Discoidin domain receptor 2 (DDR2) is a tyrosine kinase receptor expressed in mesenchymal cells. In the past decade, DDR2 has been shown to be involved in many processes of human disease including liver fibrosis, breast cancer, osteoarthritis and rheumatoid arthritis. Specifically, biallelic mutations in DDR2 were shown to cause spondylo-epiphyseal-metaphyseal dysplasia (SMED) with short limbs (SMED-SL), a rare form of autosomal recessive skeletal dysplasia. Skeletal involvement can include disproportionate short stature, a narrow chest, brachydactyly, platyspondyly and distinct facial features. An important diagnostic clue is often abnormal stippled calcifications in cartilage, highly suggestive of the disorder.

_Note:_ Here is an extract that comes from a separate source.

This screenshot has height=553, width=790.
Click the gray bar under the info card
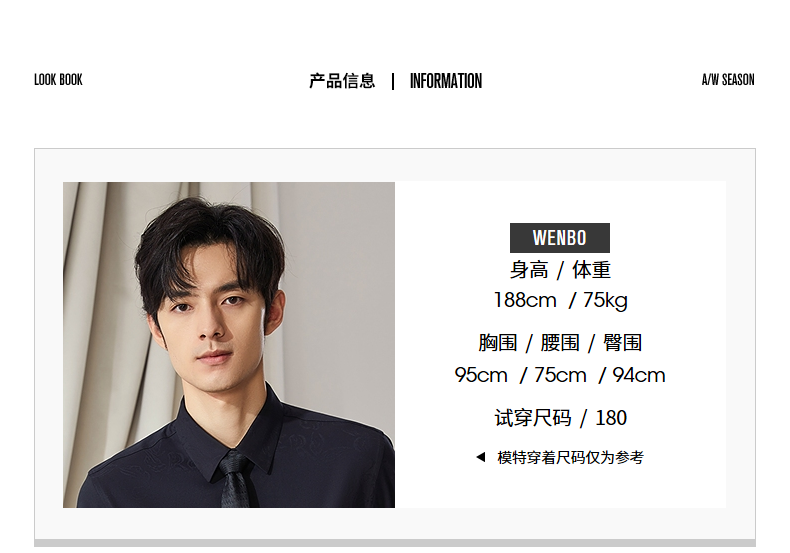pyautogui.click(x=395, y=543)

We summarize herein clinical and molecular data of a cohort of ten probands with SMED-SL, including three new pathogenic mutations discovered in DDR2. Of note, several patients presented additionally with extra-skeletal manifestations, including mitral valve prolapse and lung hypoplasia. These data add to the current knowledge regarding the phenotypic features and molecular basis of this rare skeletal dysplasia.
As DDR2 has been implicated in the pathogenesis of both common and rare disorders, we suggest that studying rare disorders may open a window towards better understanding of more prevalent ones.